Le cifre dell'Istat (Rapporto BES 2024) mostrano come il rischio di povertà nel nostro Paese raggiunga il 18,9%, superando significativamente la media europea del 16,2%. Ma il dato più allarmante riguarda le strade: nel 2025 hanno perso la vita 414 persone senza dimora, confermando un trend costante di oltre 400 decessi annui dal 2020. Più della metà di questi morti si concentra nel Nord Italia, soprattutto nelle grandi città, con picchi particolari durante i mesi invernali e primaverili, un chiaro sintomo dell'inadeguatezza delle reti di assistenza urbana.

Il governo continua a rispondere con irrigidimenti normativi. Il decreto Sicurezza 2025 introduce sanzioni penali più severe per le occupazioni abitative, colpendo non solo collettivi giovanili e famiglie in situazioni critiche, ma anche chi le sostiene.
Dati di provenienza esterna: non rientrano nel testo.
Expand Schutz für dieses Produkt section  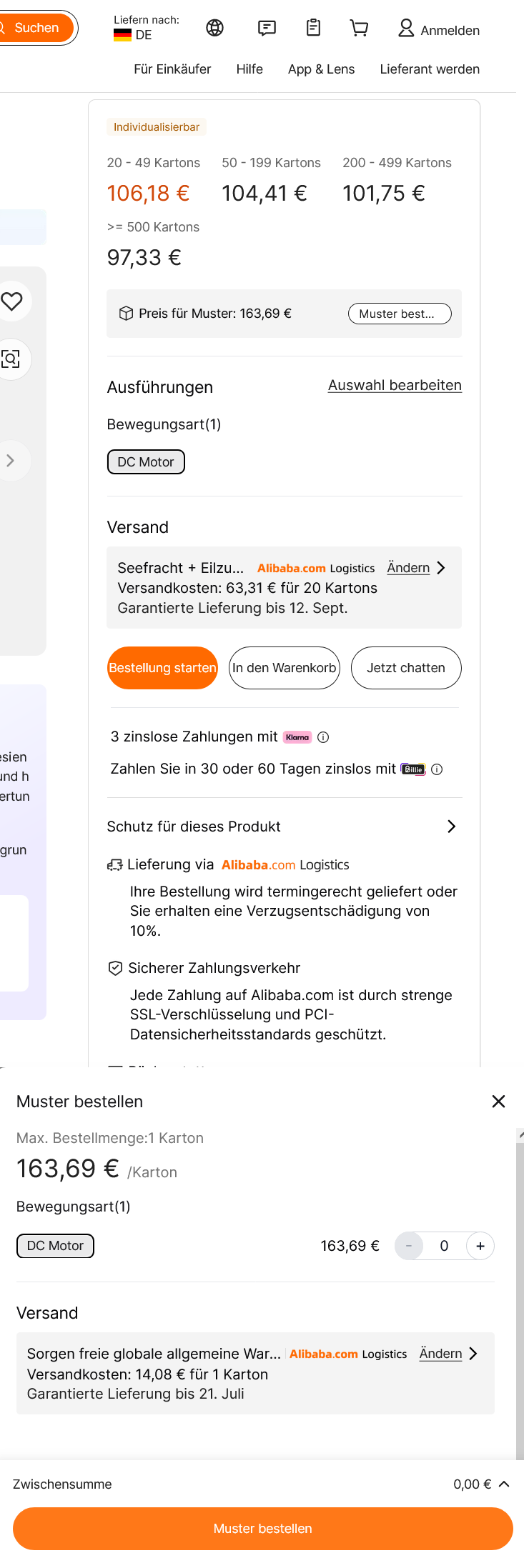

Una scelta che, in un contesto dove l'accesso alla casa è già fragile, rischia di eliminare gli ultimi spazi di auto-organizzazione dal basso per rispondere ai bisogni abitativi più gravi. Secondo il Centro diritti umani di Padova, Roma ha ignorato gli avvertimenti delle Nazioni Unite su casa e povertà, rispondendo alle critiche europee su razzismo e discriminazioni non con correzioni politiche, ma contestando i relatori internazionali.

A sostenere il sistema resta un meccanismo che definire "welfare" è generoso: le famiglie italiane compensano l'assenza dello Stato con proprietà ereditate e aiuti intra-familiari. Il 59esimo Rapporto Censis (2025) evidenzia come questo welfare familista sostituisca completamente l'intervento pubblico nella cura, nel sostegno economico e nella gestione delle crisi. Ma questo modello logora inevitabilmente le reti di prossimità e genera disuguaglianze brutali: chi ha una famiglia solida resiste, chi non ce l'ha sprofonda.

Al collasso economico si aggiunge il tracollo demografico. Nel 2024 si sono registrate circa 370.000 nascite, il minimo storico da quando l'Italia è unita, proseguendo una contrazione che perdura da oltre quindici anni. Una società frammentata, dove la fiducia collettiva è bassa e la capacità di progettare il futuro è quasi nulla, diventa particolarmente vulnerabile a shock esterni, disinformazione e a forme di autoritarismo dal volto soft. Il rischio è che il lento deterioramento si trasformi in frattura improvvisa.